Always with the local venv binary (.venv/bin/ai-footprint), never the global ai-footprint command: the latter runs the code of the installed clone (~/.ai-footprint/src) and would commit/tag there instead of the dev repo you're working in.

.venv/bin/ai-footprint release bump <patch|minor|major> [--no-push]
  • patch: backward-compatible fixes
  • minor: backward-compatible new features
  • major: incompatible changes

The process:

  1. Checks that the tree is clean, that we're on main, and that the target tag doesn't already exist.
  2. Computes the new version (e.g. 0.1.00.2.0).
  3. Generates the CHANGELOG between the last v* tag and HEAD from the conventional commits (feat:, fix:, etc.).
  4. Bumps pyproject.toml + ai_footprint/__init__.py.
  5. Prepends the new block into CHANGELOG.md.
  6. Commits chore(release): X.Y.Z + tags vX.Y.Z.
  7. Pushes origin main --tags by default (--no-push option to skip it).

Evidence: the tests/test_release.py tests (31 tests) cover the full cycle.

Note: before the first v* tag, the CHANGELOG is maintained manually (the "Pre-versioning" section). After the first release, it is entirely auto-generated.

Dependency watch (ecologits, huggingface_hub)

A GitHub Actions workflow (.github/workflows/check-tool-updates.yml, weekly cron + manual trigger) compares the versions pinned in pyproject.toml (ecologits pinned exactly, huggingface_hub) against the latest versions published on PyPI (via ai_footprint/tool_updates.py) and opens an issue if a new version exists.

No automatic bump: ecologits is pinned to an exact PyPI version because a minor 0.x bump can break the calculation cascade, and the installed tool shares its database with the dev repo (see § Two codebases, one base) — a silent bump would be risky. The issue is just a reminder; the bump is done by hand in pyproject.toml after testing.

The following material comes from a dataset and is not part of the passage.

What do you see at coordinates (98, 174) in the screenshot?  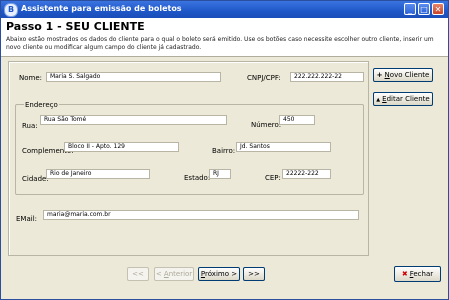 I see `cidade-field: Rio de Janeiro` at bounding box center [98, 174].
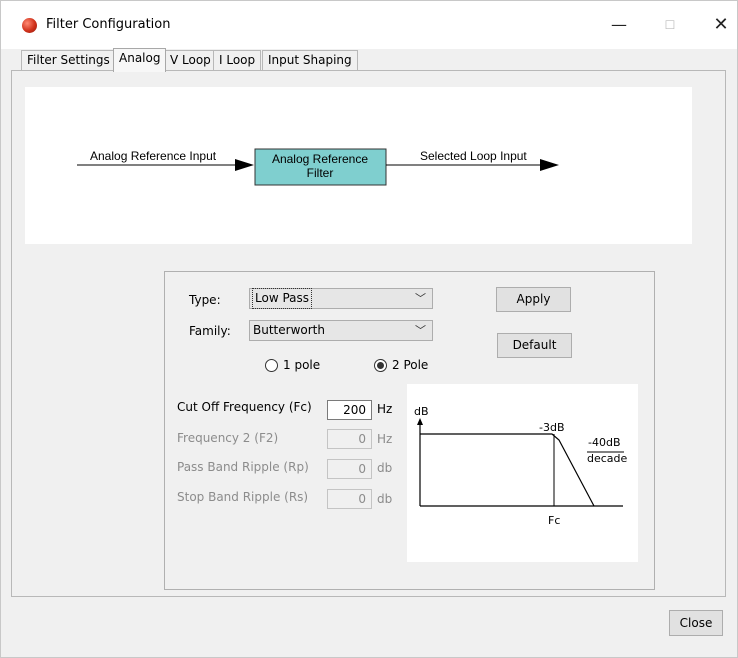  Describe the element at coordinates (420, 422) in the screenshot. I see `y-axis-arrowhead` at that location.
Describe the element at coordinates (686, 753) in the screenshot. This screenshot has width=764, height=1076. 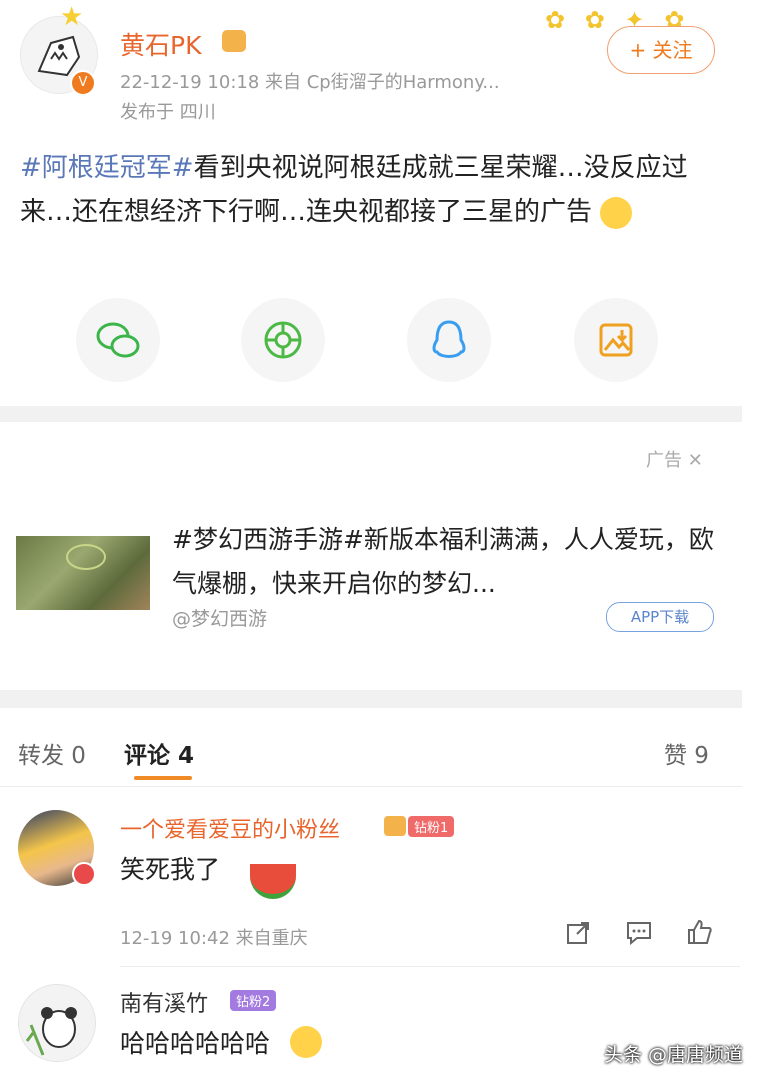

In addition to the weekly cron, a SessionStart hook local to the dev repo (.claude/settings.json, not the global ~/.claude/settings.json installed by install.sh) runs ai-footprint tool-updates-check on every Claude Code session start in this project, and displays a message if an ecologits/huggingface_hub update is available. The network check is cached for 24h (.claude/tool-updates-cache.json, gitignored) so it doesn't slow down every session start. This logic is tested in tests/test_tool_updates.py (session_start_notice, should_refresh, load_cache).

Not to be confused with the global SessionStart hook added by install.sh for end-user nudges (ai-footprint nudge --claude-hook, see ai_footprint/nudge.py): that one is internal to the dev repo (.claude/settings.json, not installed for end users) and is used to alert ai-footprint maintainers about new ecologits/huggingface_hub releases — an entirely different topic from the nudges aimed at ai-footprint's end users.

Out of current scope (seams laid down)

Third-party collectors (Codex, local inference) as stubs; compute_live() (real-time instrumentation) and import_legacy() not implemented; CSV/JSON export and workstation energy are out of scope.